Kafka provides a publish-subscribe solution that can handle all activity stream data and processing on a consumer-scale web site. Kafka differs from traditional messaging systems in that:
It's designed as a distributed system that's easy to scale out.
It persists messages on disk and thus can be used for batched consumption .
It offers high throughput for both publishing and subscribing.
It supports multi-subscribers and automatically balances the consumers during failure.
Replication
With replication, Kafka clients will get the following benefits:
A producer can continue to publish messages during failure and it can choose between latency and durability, depending on the application.
A consumer continues to receive the correct messages in real time, even when there is failure.
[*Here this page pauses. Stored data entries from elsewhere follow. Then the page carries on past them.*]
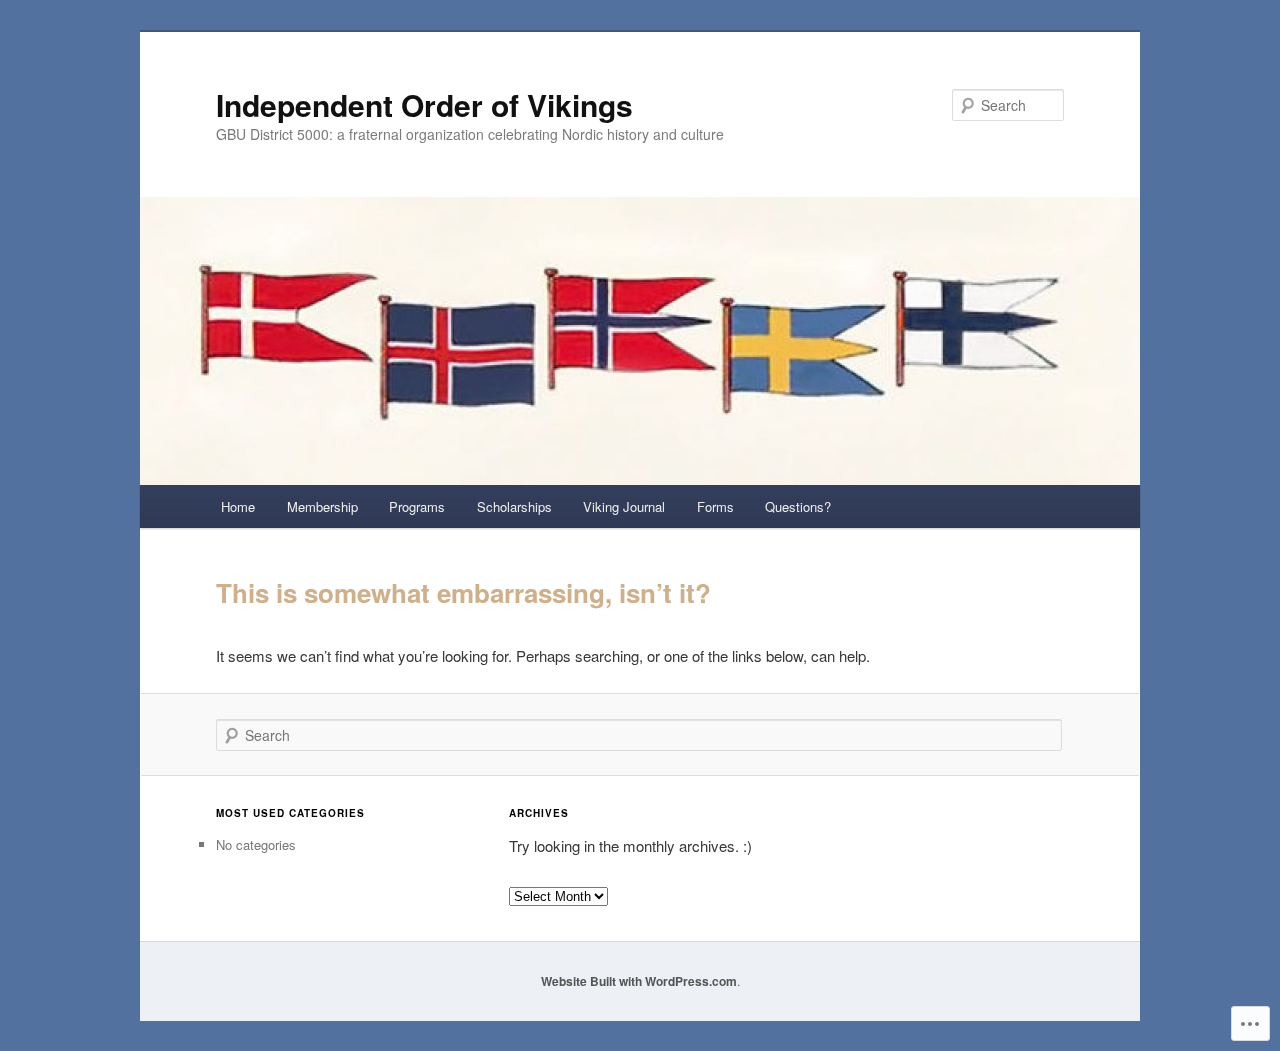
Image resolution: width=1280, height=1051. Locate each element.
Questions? (798, 506)
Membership (322, 506)
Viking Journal (624, 506)
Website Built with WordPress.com (639, 981)
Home (238, 506)
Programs (417, 506)
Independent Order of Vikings (424, 104)
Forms (715, 506)
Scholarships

All distributed systems must make trade-offs between guaranteeing consistency, availability, and partition tolerance (CAP Theorem).
Our goal was to support replication in a Kafka cluster within a single datacenter, where network partitioning is rare, so our design focuses on maintaining highly available and strongly consistent replicas.
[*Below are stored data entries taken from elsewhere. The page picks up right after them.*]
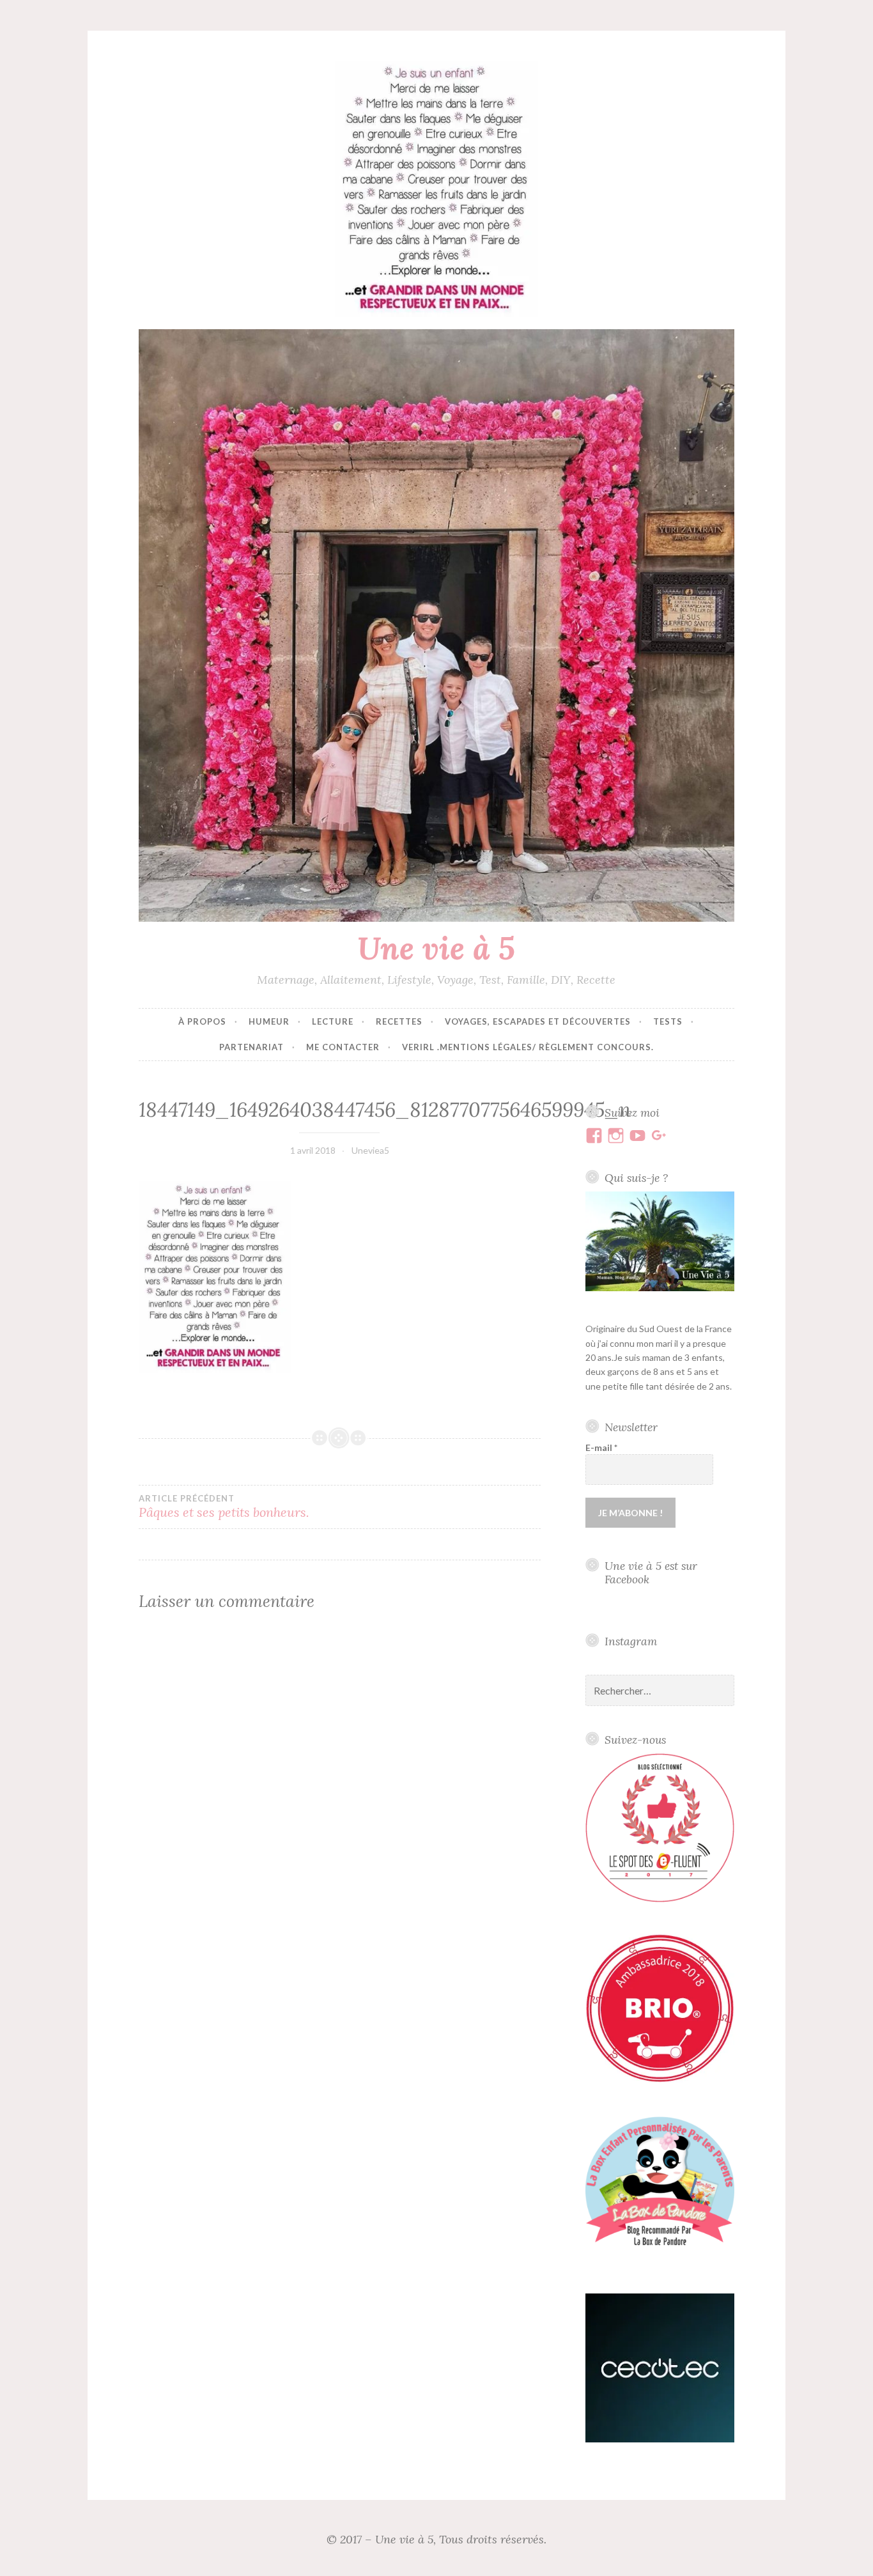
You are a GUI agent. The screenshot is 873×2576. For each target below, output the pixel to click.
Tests (668, 1021)
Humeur (269, 1021)
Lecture (332, 1021)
Strong consistency means that all replicas are byte-to-byte identical, which simplifies the job of an application developer.
Strongly consistent replicas
There are two typical approaches of maintaining strongly consistent replicas.
Both require one of the replicas to be designated as the leader, to which all writes are issued.
The leader is responsible for ordering all incoming writes, and for propagating those writes to other replicas (followers), in the same order.
The first approach is quorum-based. The leader waits until a majority of replicas have received the data before it is considered safe (i.e., committed). On leader failure, a new leader is elected through the coordination of a majority of the followers. This approach is used in Apache Zookeeper and Google'sSpanner.
The second approach is for the leader to wait for "all" (to be clarified later) replicas to receive the data. When the leader fails, any other replica can then take over as the new leader.
We selected the second approach for Kafka replication for two primary reasons:
The second approach can tolerate more failures with the same number of replicas. That is, it can tolerate f failures with f+1 replicas, while the first approach often only tolerates f failures with 2f +1 replicas. For example, if there are only 2 replicas, the first approach can't tolerate any failures.
While the first approach generally has better latency, as it hides the delay from a slow replica, our replication is designed for a cluster within the same datacenter, so variance due to network delay is small.
To understand how replication is implemented in Kafka, we need to first introduce some basic concepts.
In Kafka, a message stream is defined by a topic, divided into one or more partitions.
Replication happens at the partition level and each partition has one or more replicas.
The replicas are assigned evenly to different servers (called brokers) in a Kafka cluster. Each replica maintains a log on disk. Published messages are appended sequentially in the log and each message is identified by a monotonically increasing offset within the log.
The offset is logical concept within a partition. Given an offset, the same message can be identified in each replica of the partition. When a consumer subscribes to a topic, it keeps track of an offset in each partition for consumption and uses it to issue fetch requests to the broker.